Greg,
There is a very recently adopted (Feb 2014) OMG specification called “Services Directory” which was intended to address some part of this domain of work. It
is available at: http://www.omg.org/spec/ServD/1.0. It came out of the healthcare community. It is about webservices for finding and accessing “human services” information. But it does contain a formal model
of the conceptual information directory.
I am copying your email to the associated working group, hoping that they will follow up.
-Ed Barkmeyer
P.S. Healthcare is not my thing. But this particular specification was promulgated in other OMG Task Forces.
--
Edward J. Barkmeyer Email: edbark@xxxxxxxx
National Institute of Standards & Technology
Systems Integration Division, Engineering Laboratory
100 Bureau Drive, Stop 8260 Work: +1 301-975-3528
Gaithersburg, MD 20899-8260 Mobile: +1 240-672-5800
From: ontolog-forum-bounces@xxxxxxxxxxxxxxxx [mailto:ontolog-forum-bounces@xxxxxxxxxxxxxxxx]
On Behalf Of Greg Bloom
Sent: Friday, April 11, 2014 1:46 PM
To: ontolog-forum@xxxxxxxxxxxxxxxx
Subject: [ontolog-forum] Health/Human/Social Services: the Open Referral data standards initiative
Hello!
I’m coordinating a new initiative to develop interoperability and open data within a particular field of 'human service informatics.' The field is often known as ‘Information and
Referral,’ and is concerned with the aggregation and distribution of directory information for health, human, and social services (which services are available, who is eligible for them, and where/how to access them).
Currently, this field is still siloed, fragmented, nonstandardized, etc, which causes a lot of pain for everyone throughout the public and non-profit sectors. New web-based startups
like https://www.1deg.org/ are offering great
interfaces, but may potentially fragment the field even further.

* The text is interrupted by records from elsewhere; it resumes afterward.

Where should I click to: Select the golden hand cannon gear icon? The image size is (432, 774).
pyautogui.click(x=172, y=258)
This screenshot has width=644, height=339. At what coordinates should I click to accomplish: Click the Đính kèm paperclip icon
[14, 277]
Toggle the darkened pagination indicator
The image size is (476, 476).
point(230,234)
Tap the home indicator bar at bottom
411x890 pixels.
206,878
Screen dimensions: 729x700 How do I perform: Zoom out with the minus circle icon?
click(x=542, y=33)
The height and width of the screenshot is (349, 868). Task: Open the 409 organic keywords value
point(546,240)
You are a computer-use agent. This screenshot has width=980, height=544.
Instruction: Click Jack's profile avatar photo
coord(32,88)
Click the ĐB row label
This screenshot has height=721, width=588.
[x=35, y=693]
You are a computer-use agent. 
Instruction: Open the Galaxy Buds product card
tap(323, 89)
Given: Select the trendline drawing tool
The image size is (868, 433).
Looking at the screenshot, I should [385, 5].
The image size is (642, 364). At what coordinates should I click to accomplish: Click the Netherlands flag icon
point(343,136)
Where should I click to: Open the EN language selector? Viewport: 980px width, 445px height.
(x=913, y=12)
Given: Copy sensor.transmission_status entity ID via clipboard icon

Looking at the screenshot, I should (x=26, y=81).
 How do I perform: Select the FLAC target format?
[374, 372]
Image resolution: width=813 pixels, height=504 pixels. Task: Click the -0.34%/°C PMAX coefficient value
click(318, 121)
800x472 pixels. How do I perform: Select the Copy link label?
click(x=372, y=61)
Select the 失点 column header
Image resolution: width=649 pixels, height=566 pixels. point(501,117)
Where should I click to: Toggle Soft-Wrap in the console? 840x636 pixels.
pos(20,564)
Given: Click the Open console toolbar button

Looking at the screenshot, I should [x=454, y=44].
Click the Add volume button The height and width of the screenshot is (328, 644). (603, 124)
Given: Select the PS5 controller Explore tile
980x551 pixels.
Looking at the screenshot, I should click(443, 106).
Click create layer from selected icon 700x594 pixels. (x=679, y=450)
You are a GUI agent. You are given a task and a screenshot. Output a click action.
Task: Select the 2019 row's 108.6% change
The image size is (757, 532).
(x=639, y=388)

We’ve got an unprecedented opportunity to fix this. A number of developments have recently emerged that could enable the development of ‘open’ platforms to freely circulate this
information — among them, schema.org's schema for
‘civic services’ as proposed to the W3C. Given that this represents Google’s into this field, I believe it creates a political moment in which we can rally various players in this space around a
new standard for ‘community resource directory data’ that would be interoperable between incumbents and newcomers, and the web.
In light of this (and other developments), I’ve convened a group of key institutional representatives and local stakeholders, and have offered up a proposal for developing a set of
standards (and pilot sites that will test/evaluate these standards). My work is now being sponsored by Code for America, and we have funding for a pilot year to demonstrate some initial potential for success.
Our initiative is called Open Referral:
http://openreferral.org
This document includes some more detail on our scope.
Among various challenges, one of the layers of our work is essentially ontological. We’re going to have to establish agreement on things like the differences between ‘services'
and ‘programs’ (and/or ways to work around disagreement); and we’ve got a difficult taxonomy problem. I’m told by a couple of the subject matter experts in our network that, if we’re really going to develop a new standard successfully, we have to develop an
ontology prior to (or at least along with) the technical artifacts. But I have to admit, whenever I say the word ‘ontology’ in discussions with stakeholders, I lose at least half of them. And frankly I find it daunting to parse the conversations on this list
myself, although I have learned a bit from some of you and from some of the texts shared here.
So here’s what I’m looking for from your expertise
- Valuable, well-documented precedents for the role of ontology-development in data standards, from which we can learn by example. The more participatory (i.e. not just involving
engineers, but actual users and stakeholders) the better.
- Advice in figuring out whether to attend the ontology conference coming up in Arlington. I think I can make it (at considerable sacrifice to my calendar) but I am highly
unlikely to have enough time to really become versed in this subject by then. Will it be useful for someone who doesn’t consider themselves an ontologist, and is just trying to get a thing done?
- If there’s anyone to whom this sounds like an interesting project, we are certainly looking for expertise — anything from the 2 cents kind to the large exciting action/research
project for which we can seek funding and field support etc etc.
So that’s my shpiel. Would love to discuss more on-thread or one-on-one, and if there’s some interest I’d even be happy to present on video chat — or, as I suggested, possibly even
come to meet in person at the conference.